Let me put my own moral values on the table: I think he’s crazy. He is living in fear that the blessing of erotic love between two persons other than himself can destroy the sense-memory that he has of the possibility of this erotic love for himself. But seen in a wider social context, his craziness may be eminently sane. For if the world around him is profoundly alienated; if he is living in a social environment characterized by mutual distance, detachment, and disconnection; if he is enveloped by deadening routines at work and media images at home that seem to be artificial (commercials), or relentlessly self-mocking (sitcoms), or hostile (MTV), or devoid of meaning (the interchangeable void of “the news”), then he rightly clings to what sense-memories he does have of actually being with someone, of not being alone.
This is not to say he actually has this experience in a complete way with his actual wife. If he did, it is very unlikely, and perhaps inconceivable, that he would want to deny this experience to someone else. It is rather that erotic expression as the realization of his longing for social connection is encoded in his memory from early infancy as the sensual holding that he experienced with a mothering one, and that this memory has been elaborated in later years through the whole of his relationship with women, including his wife. The later experience, perhaps supported by the fellow-feeling of the church group and by the positive erotic charge emitted by the evangelical preacher, sustains and is fused with the earlier enfolding experience, the initial laying down of heterosexual safety. In an alienated world in which people feel mainly alone and constantly threatened with an even more devastating isolation, they understandably cling to whatever sense-memories of erotic connection they have, and they guard these memories themselves against the threat of loss that surrounds them.

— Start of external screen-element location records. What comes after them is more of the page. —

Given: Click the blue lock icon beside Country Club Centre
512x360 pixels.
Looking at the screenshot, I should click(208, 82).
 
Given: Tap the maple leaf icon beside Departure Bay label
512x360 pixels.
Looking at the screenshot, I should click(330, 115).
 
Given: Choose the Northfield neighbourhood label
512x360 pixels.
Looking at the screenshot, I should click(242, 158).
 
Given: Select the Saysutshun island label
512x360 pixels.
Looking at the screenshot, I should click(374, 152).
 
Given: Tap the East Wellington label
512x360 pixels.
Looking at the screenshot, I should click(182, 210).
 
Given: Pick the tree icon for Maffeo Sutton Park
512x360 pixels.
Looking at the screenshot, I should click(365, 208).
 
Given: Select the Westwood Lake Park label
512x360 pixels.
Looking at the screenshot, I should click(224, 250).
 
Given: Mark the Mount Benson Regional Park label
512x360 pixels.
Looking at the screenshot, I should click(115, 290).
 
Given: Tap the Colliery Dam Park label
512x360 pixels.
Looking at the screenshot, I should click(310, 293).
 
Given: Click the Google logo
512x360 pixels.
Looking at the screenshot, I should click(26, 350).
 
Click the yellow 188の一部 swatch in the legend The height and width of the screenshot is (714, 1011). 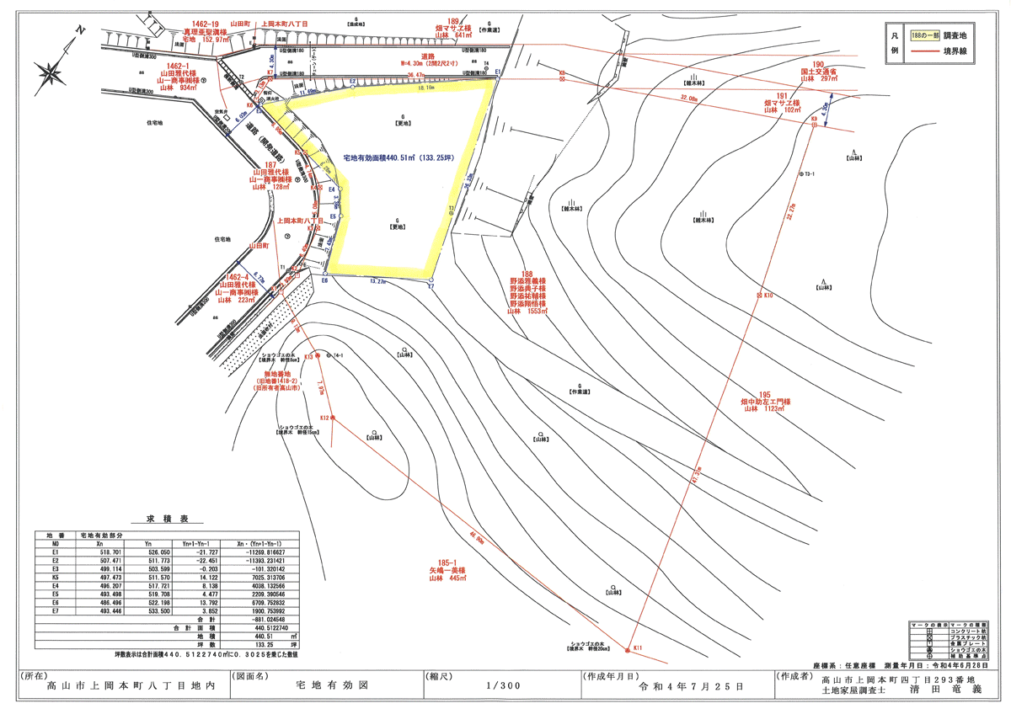pos(926,39)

Indeed one of the problems with heterosexual marriage as an institution is precisely that it sacralizes the separation of the erotic couple from the wider community—it channels the flow of deeply bonding social energy into one single path and thus may contribute to blocking that flow outward toward those whom we encounter everywhere else around us. This isn’t to say that people should not hold public ceremonies to affirm their love for one another before and within the whole community. It’s rather to say that the embrace of church/state-sponsored marriage to do so is embracing a social institution whose ceremony of vows, sealed with a kiss, does in fact carry with it an erotic history that has separated the couple from the wider community. In Christopher Lasch’s famous phrase, the family becomes a “haven in a heartless world,” but the world is heartless in part because of the separation of loving energy from it and the pooling up of that energy within the haven itself. In such circumstances, the haven cannot really be a haven any more than one can really chew on an impacted tooth. The erotic isolation of the family may be a cause of domestic violence, but it remains rational for people to cling to it for dear life if the alternative is the panic of a more devastating isolation.